Summary. The paper derives a deep risk estimator for hybrid neural networks containing both learned layers and known operators. Building on prior maximal training-error bounds for known-operator learning, the estimator decomposes total risk additively over learned layers only (known operators contribute zero), combining a Barron-style approximation term with a sample-size-dependent estimation term. The central claims are that the bound shrinks when any learned layer is replaced by a known operator and that the required training-sample size scales with the number of trainable parameters of the replaced layer. The approach is illustrated on CT reconstruction by comparing an operator-aware filtered-backprojection network against a fully learned dense-matrix substitute; after calibrating per-layer constants on each training-size sweep, the bound tracks empirical test MSE within a factor of two at every sample size. The estimator is also positioned for physics-informed networks that hard-code known physical operations.
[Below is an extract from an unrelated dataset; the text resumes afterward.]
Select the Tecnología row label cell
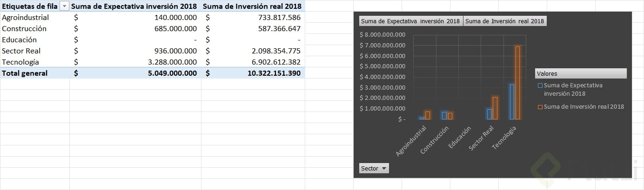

Significance. If the derivation and transfer of Barron-style bounds hold under the hybrid composition, the work supplies a concrete, architecture-driven tool for predicting sample complexity and for quantifying the benefit of inserting known operators. The CT example demonstrates alignment between the predicted parameter ratio and the structural sparsity of the analytic decomposition, and the scaling law is shown to be consistent across CPU and GPU regimes. These strengths would be of direct interest to the operator-aware and physics-informed deep-learning communities, provided the post-hoc calibration can be replaced or justified by a priori constants.

major comments (3)

The derivation (abstract and central claims) assumes that Barron-style per-layer approximation bounds and previously established maximal training-error bounds apply directly to each learned layer even after its input has been transformed by preceding known operators. Because known operators alter the effective domain, Lipschitz constants, and smoothness of the target function for subsequent layers, the per-layer constants and scaling may change; no explicit derivation of cross terms or error-propagation bounds is provided to justify the additive decomposition without additional remainder terms.
The reported calibration of per-layer constants on each training-size sweep (abstract) is performed on the same data used to validate that the bound tracks empirical MSE within a factor of two. This introduces a circularity: the constants are fitted post-hoc to match observed error, so the estimator is not parameter-free and its predictive use for new architectures or sample sizes rests on quantities tuned to the validation distribution.
The manuscript states that the bound shrinks and sample requirement scales with the number of trainable parameters when a learned layer is replaced by a known operator, yet the abstract provides no explicit theorem statement, proof sketch, or equation showing how the additive decomposition yields this scaling once the known-operator term is set to zero. Without the full derivation or the cited prior bounds reproduced, it is impossible to verify that the claimed scaling follows directly rather than from the calibration step.

minor comments (2)

Notation for the per-layer constants and the precise form of the Barron-inspired approximation term should be introduced with explicit definitions and referenced to the cited prior work on maximal training-error bounds.
The CT experiment description would benefit from a brief statement of the data-exclusion rules, image sizes, and exact training-set sizes used in the scaling sweeps to allow independent reproduction of the factor-of-two tracking result.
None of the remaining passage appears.